I was still grappling with this question when (Program Director) Min Lu asked me to make this speech. My first thought was, “Who, me?” I did not think of myself as particularly worthy of such an honor. I’m not special. My story is not unique. Why me?

Two two-word questions and no answers. To complicate matters, I’ve added the third discussed over beer one night with a classmate: what is the significance of the degrees we’d just earned. Our identities had been appended, Ph.D., Ed.D., or M.S.Ed. stapled to the backside of our names for the rest of our lives. Did they mean anything? Did they change us? The more we talked, the more I saw these questions as interwoven and embedded in our shared experience and future selves. We have to subsume the ego to get to the heart of the matter.

I was asked to speak today, not to tell my story but rather to give voice to this graduating class. Not me, all of us, how to tell that story. When we talk of graduate school experience, we tend toward lofty generalities such as dedication, hard work, struggle, sacrifice, and achievement. Those words are appropriate but inadequate or insufficient. The path to this stage was unique for each of us, a reflection of the complex and highly situated realities that comprise our lives. But I can offer glimpses of experience, and maybe they will resonate.

Have you ever walked into a new class and felt overwhelmed by the collective intelligence in the room, only to feel relieved to find that everyone else felt exactly the same way, and that you were all in the same boat? Have you ever missed your train stop because you were so deeply enthralled in an article you were reading for that night’s class? Have you ever lost sleep, not because the paper was due the next day, but because the ideas you were wrestling with simply would not let you go? Have you ever felt like you were drowning in work, only to be lifted up by a classmate, instructor, or advisor and placed on a solid ground? Then you know what it is like to be a part of the TUJ community.

We’ve made it. Today we celebrate, and rightly so. We’ve earned it, and we are going to enjoy it thoroughly.

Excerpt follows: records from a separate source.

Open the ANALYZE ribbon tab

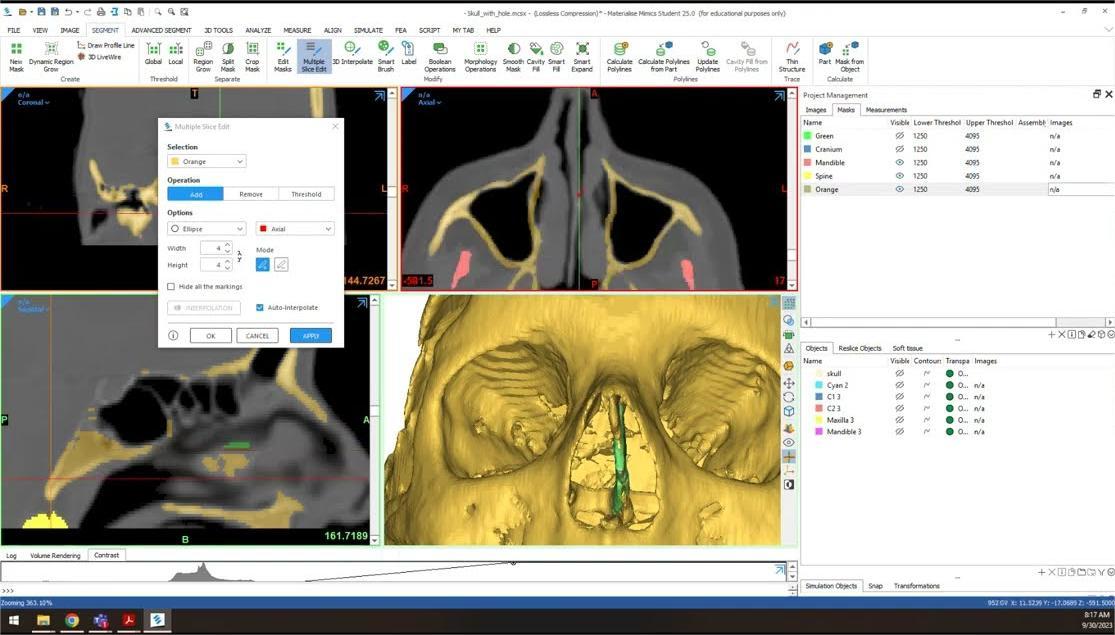pyautogui.click(x=258, y=30)
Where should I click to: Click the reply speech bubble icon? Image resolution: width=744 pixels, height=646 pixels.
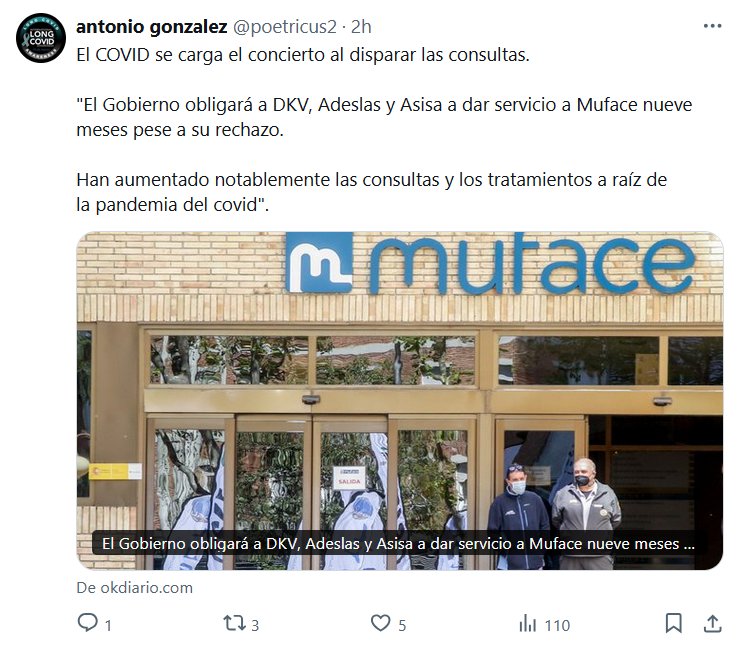coord(87,623)
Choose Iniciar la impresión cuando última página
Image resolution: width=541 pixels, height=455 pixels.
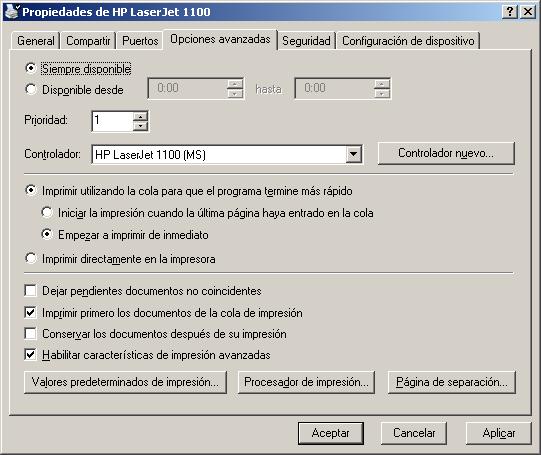coord(47,212)
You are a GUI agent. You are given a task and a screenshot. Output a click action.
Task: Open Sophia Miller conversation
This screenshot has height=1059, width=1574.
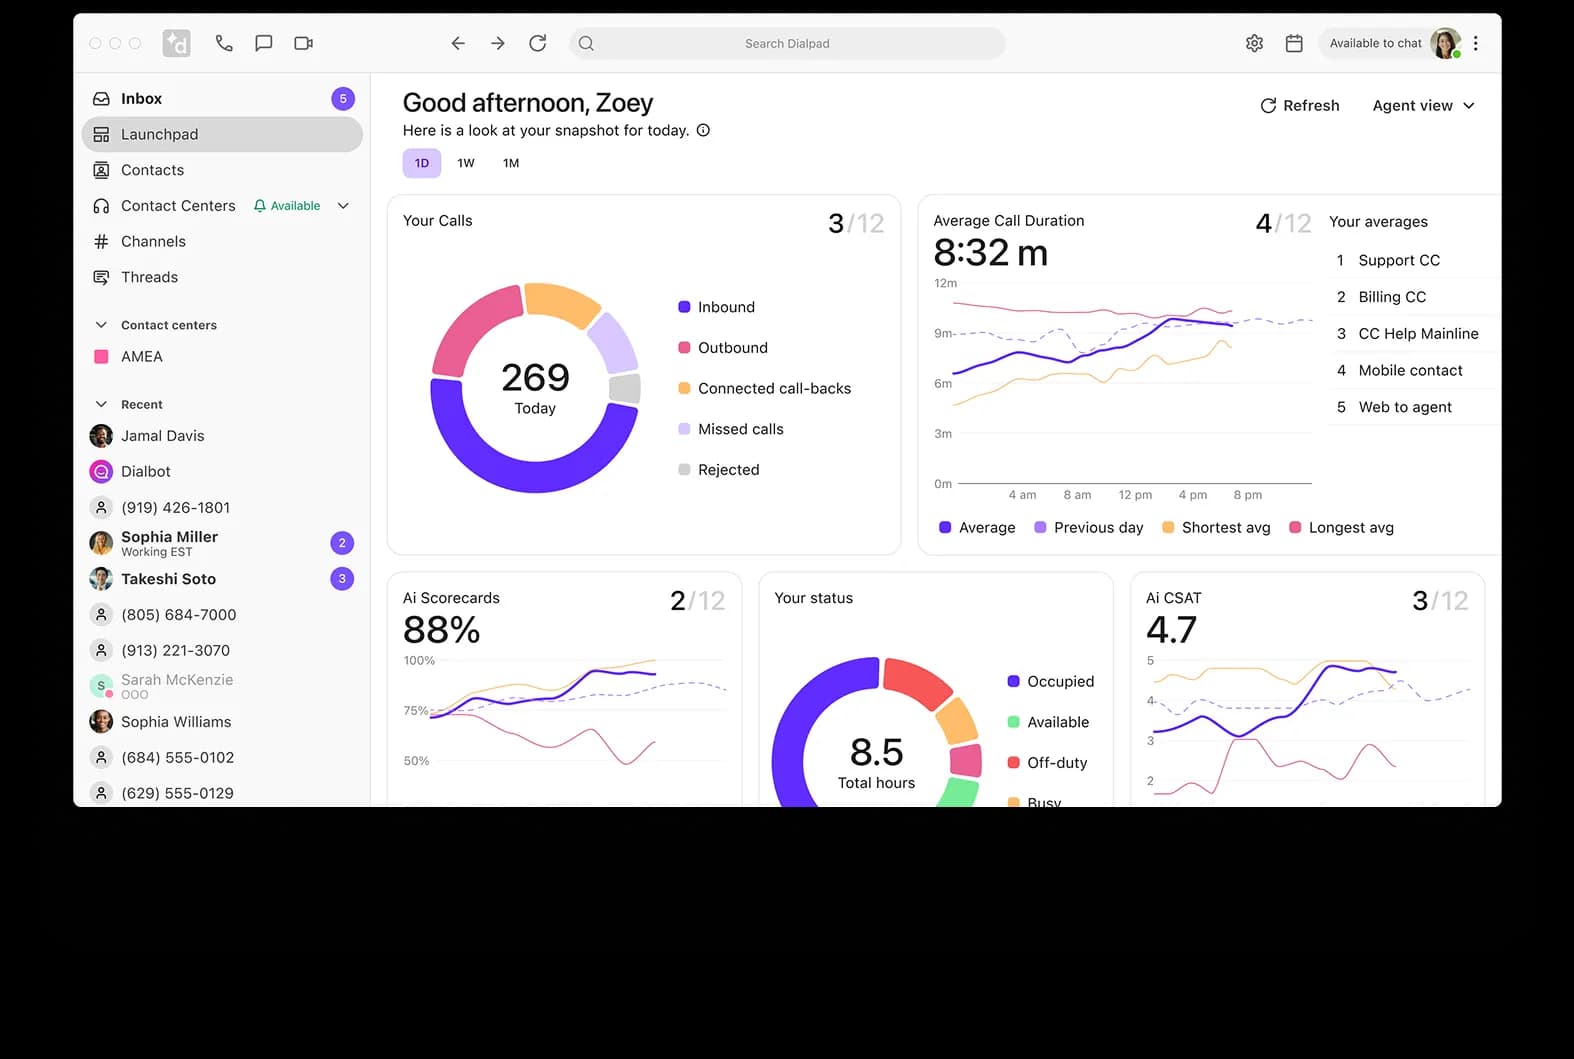[170, 543]
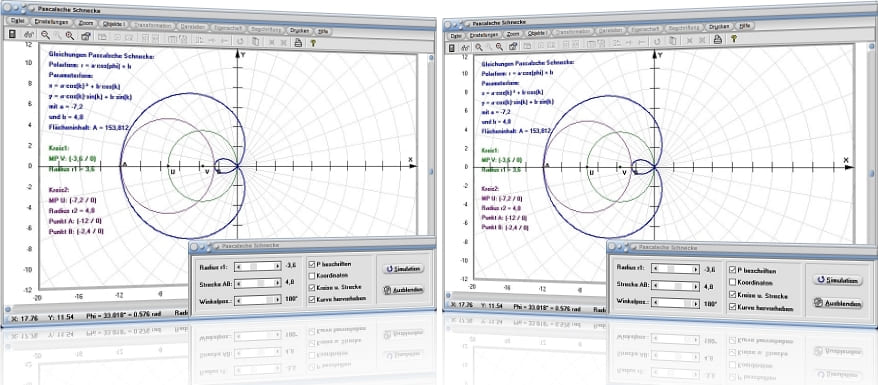
Task: Click the left arrow of the 'Strecke AB' slider in the left dialog
Action: pyautogui.click(x=237, y=283)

But then what? Well, tomorrow at 9 am, I, like many of us, will walk into a classroom and pick up where we left off on Friday. Our students and colleagues won’t see the letters appended to our names. We won’t be wearing a cap and gown. Probably. My students will continue to struggle with paragraph structure, and I will continue to struggle to help them. I may not be any better at it than I was last week, but I will certainly be better than I was when I began this journey some years ago. After class I’ll get back to work on that research paper. A student or two will stop by my office for my advice. I’ll chop wood. I’ll carry water. We are defined not by the letters at the end of our name, or the nice paper with the raised lettering, or even by this brief moment of acknowledgement today. No, we are defined by the impulse that set us out on our journey in the first place—the desire to know more, to be better teachers and scholars, to make a difference. We are defined by the journey itself, which began long before we entered that first classroom and will continue long after this speech is forgotten.

Now what? It’s time to get back to work, to do better work than we could have done without our experience at TUJ, and let the quality of our work, not the letters that follow our names, speak. And there is so much work to do. Best not waste any time.

I'll end with one bit of advice: Get some sleep. Seriously. Sleep deprivation is a part of the graduate student’s lifestyle that we now need to put behind us. Lack of sleep is not a sign of hard work or strength. Just means we are sleepy, and as such less capable of doing great work. Celebrate today. Sleep well tonight, and get back to work tomorrow. Thank you.




昨年暮れ、私は学位取得に必須な課程をすべて修了しました。ですから、大きな薄手の「折曲厳禁」と書かれた郵便物が2月に届いた時、中身は何であるかわかりました。慎重に開封しました。立派な紙に浮き出た文字の上でしばらく目を泳がせました。なかなかいい。気持ちがいい。この瞬間を満喫しました。しかし、ある質問がすぐに目の前に立ちはだかりました。さて、どうしよう?私は論文作成にとても長い時間を費やしてきて、それは学術的な実践というより、もはやキャリア、職業のようでした。誰かに「どんな仕事をしているんですか?」と聞かれると、私の答えは、「博士論文を書いています」。「いつ終わる予定ですか?」… でも、それももう終わり、前に進む時が来ました。さあ、どうしよう。

プログラム・ディレクターのMin Luさんから今回のスピーチを依頼された時、私はまだこの質問と格闘していたのです。最初に思ったことは、「誰?私に?」でした。私自身、そのような栄誉にあずかるだけの価値は自分にはないと思っていました。私はそんなに特別じゃない。私の話は特段ユニークでもない。なぜ私に?